Burmistrz Brukseli Yvan Mayeur oraz minister spraw wewnętrznych Jan Jambom wcześniej zwrócili się do organizatorów z prośbą o przełożenie zaplanowanego na niedzielę w Brukseli marszu "Nie dla strachu".

- Biorąc pod uwagę poziom bezpieczeństwa, możliwości policji, minister spraw wewnętrznych i burmistrz proszą o przełożenie jutrzejszego zgromadzenia - napisał burmistrz na Twitterze.

Incydenty na głównym placu miasta

Jak donosił reporter TVN24 na placu, gdzie miał odbyć się marsz doszło jednak do incydentów. Grupa ludzi, która przyszła złożyć hołd ofiarom ataków terrorystycznych, została zepchnięta przez przedstawicieli grup nacjonalistycznych.

Setki, głównie zamaskowanych, ubranych na czarno mężczyzn odpalały race. Wznosili okrzyki: "Muzułmanie, terroryści", "Jesteśmy u siebie", etc. Na jednym z transparentów napisano: "Zjednoczeni przeciwko Państwu Islamskiemu". Doszło do konfrontacji obu grup. Przekrzykiwano się na hasła i poglądy, kilka osób próbowało wyrwać prawicowcom transparent.

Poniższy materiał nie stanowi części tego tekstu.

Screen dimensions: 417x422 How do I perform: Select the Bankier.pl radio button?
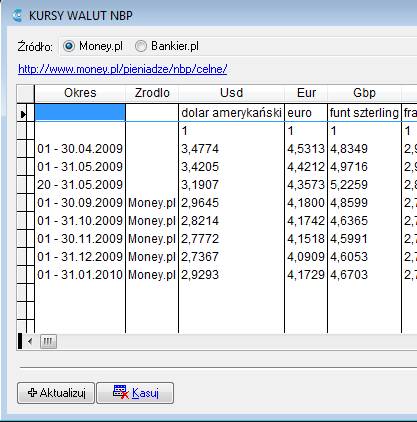(141, 46)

Wiele osób uciekło, bojąc się o swoje bezpieczeństwo. Słychać było granaty hukowe, ze strony agresywnych manifestantów leciały butelki i puszki.

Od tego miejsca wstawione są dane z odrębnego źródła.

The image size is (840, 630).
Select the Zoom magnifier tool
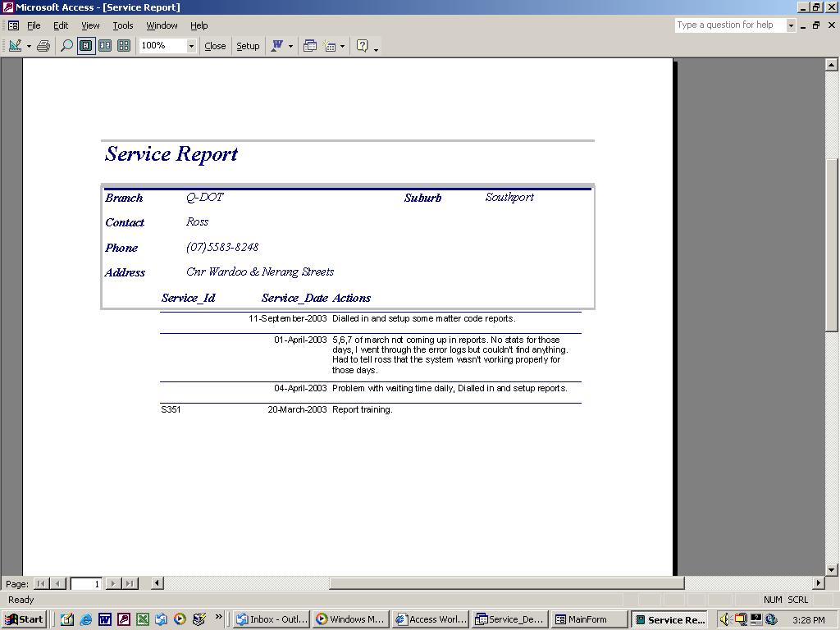[x=66, y=46]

BBC podaje, że policja interweniowała, gdyż niektórzy demonstranci zaczepiali muzułmanki w tłumie i wykonywali gesty hitlerowskiego pozdrowienia. Agencja AFP pisze z kolei. że ubrani na czarno nacjonaliści wykrzykiwali "jesteśmy chuliganami", określali się mianem "prawdziwych Belgów". Policja użyła armatek wodnych,wobec demonstrantów, którzy obrzucali siły bezpieczeństwa koktajlami Mołotowa.

AFP podaje, że demonstrantów było ok. 200, a dziennik "Derniere Heure", że chodziło o ok. 450 kibiców, którzy przyjechali po południu z miasta Vilvoorde, na północy kraju.

Około godz. 15.30 policja przy użyciu polewaczek rozpędziła agresywnych demonstrantów. Policyjną akcję inni obecni na placu przywitali oklaskami.

Belgijska policja zatrzymała po niedzielnych awanturach kilkanaście osób.

W Brukseli doszło do incydentów z udziałem skrajnej prawicy
W Brukseli doszło do incydentów z udziałem skrajnej prawicy

"Bandziory przyjechały prowokować ludzi"

Premier Belgii Charles Michel potępił demonstrację nacjonalistów. - To, że protestujący zakłócili czas kontemplacji przy Giełdzie, jest wysoce niestosowne. Zdecydowanie potępiam te niepokoje - oświadczył. Burmistrz Brukseli Yvan Mayeur powiedział, że jest zbulwersowany tym, co się stało, "tym, że te bandziory tu przyjechały, by prowokować ludzi w miejscu pamięci".

Celem elektrownia?

W sobotę belgijski dziennik "La Derniere Heure" (DH) poinformował, że ochroniarz, który pracował w elektrowni atomowej w Belgii, dwa dni po zamachach w Brukseli został zamordowany, a jego przepustka zaginęła.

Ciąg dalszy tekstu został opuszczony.